A fase maníaca opera como:
- Uma defesa desesperada contra um colapso depressivo iminente;
- Uma recusa da falta, onde o sujeito acredita, por um instante, ser autossuficiente e invulnerável;
- Uma urgência de ser inesquecível, como se parar significasse deixar de existir.
Nessa correria, Lexi não está livre; ela está em fuga. O brilho excessivo é, na verdade, um esforço exaustivo para não cair no vazio que a persegue.
O Corte Abrupto: Quando o Mundo se Apaga
O episódio rompe com a romantização de Hollywood ao mostrar a queda sem avisos ou transições suaves. Em um momento, Lexi é o centro das atenções; no outro, ela é uma ausência. As chamadas não atendidas e a incapacidade de sair da cama revelam a face mais devastadora do transtorno: o esvaziamento radical da energia vital.
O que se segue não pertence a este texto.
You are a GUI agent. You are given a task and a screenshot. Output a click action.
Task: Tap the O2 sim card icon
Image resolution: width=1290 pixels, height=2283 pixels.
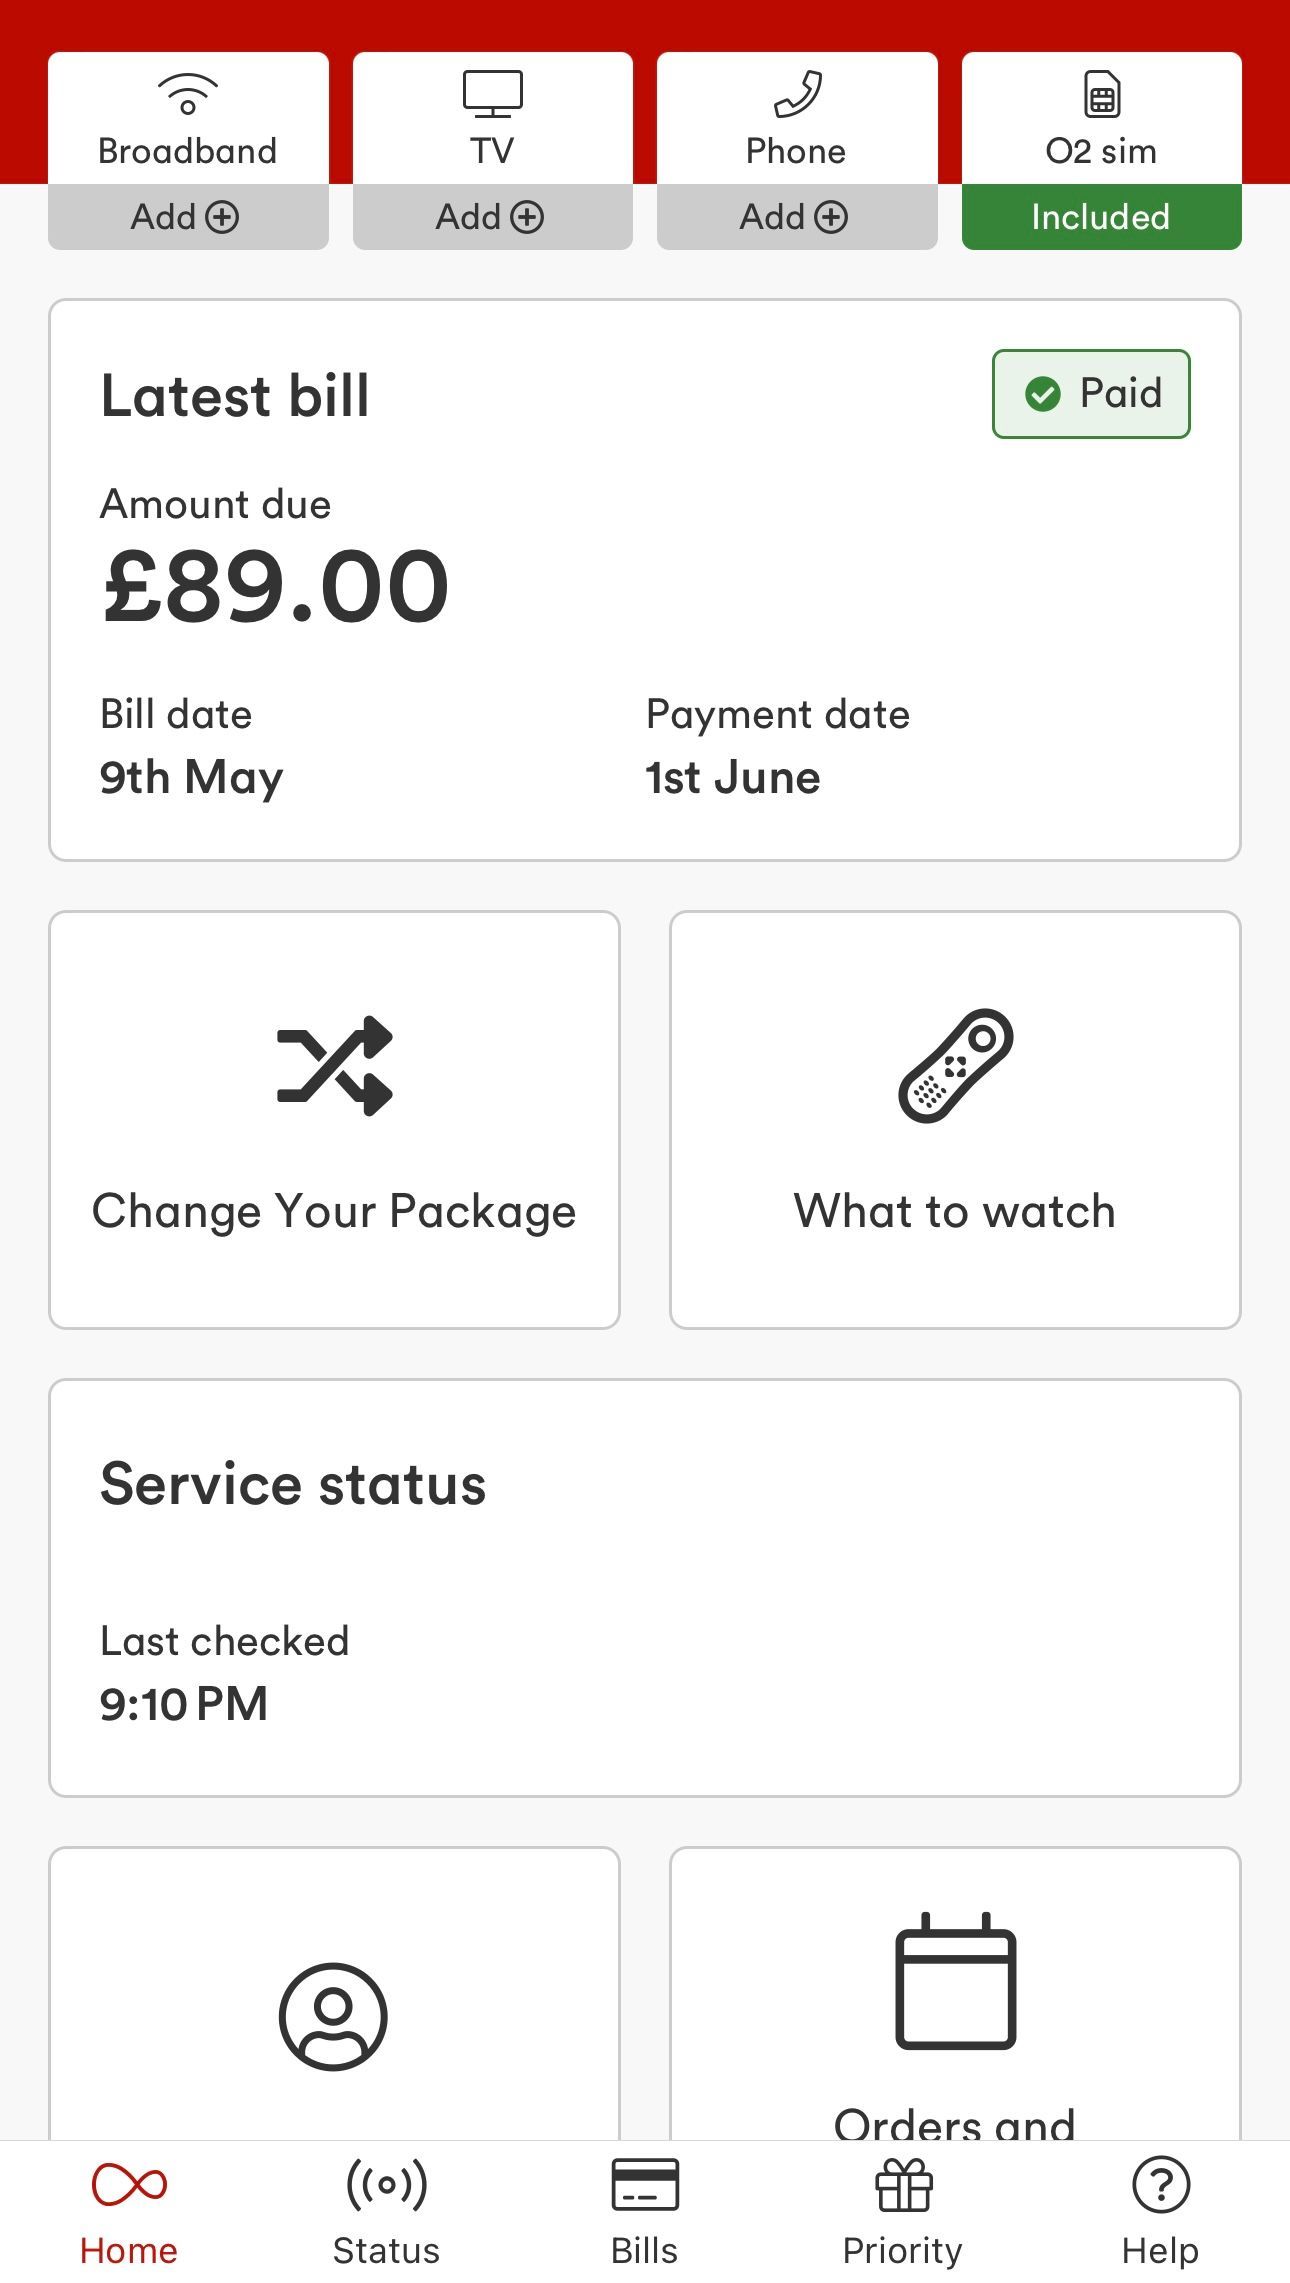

Aqui, a depressão não é apenas tristeza; é a incapacidade física e psíquica de sustentar qualquer vínculo. O que antes era espetáculo vira um silêncio ensurdecedor, evidenciando que a bipolaridade é, acima de tudo, uma interrupção da vida cotidiana.
O Amor exige Continuidade
Um dos pontos mais sensíveis do roteiro é o impacto nos relacionamentos. Lexi falha em suas conexões não por falta de afeto, mas porque sua organização interna é frágil demais para garantir o “amanhã”. O amor exige uma certa constância psíquica — uma previsibilidade que o bipolar, quando não elaborado, não consegue oferecer.
O outro deixa de ser um parceiro de construção para se tornar uma testemunha perplexa de oscilações que nem o próprio sujeito consegue explicar. Surge então o sofrimento do estigma: a hesitação entre esconder-se para se proteger ou revelar-se e correr o risco de ser reduzida a um CID.
Para além da Neuroquímica
Modern Love não nega a biologia, mas a transcende. O que vemos em Lexi é o esforço hercúleo de tentar existir com intensidade em um mundo que exige linearidade. O transtorno aparece como uma organização psíquica em tensão constante, onde o cansaço de ter que se reconstruir repetidamente é a carga mais pesada.
Conclusão
O episódio nos ensina que a dor da bipolaridade não habita apenas nos polos — no auge da euforia ou no fundo da depressão. A verdadeira angústia está no intervalo, no medo constante do próximo ciclo e na luta solitária para costurar os pedaços de um “Eu” que insiste em se fragmentar.
Assistir a essa história é entender que, por trás do diagnóstico, existe alguém tentando, de forma heroica, sustentar a própria existência em meio ao caos das emoções.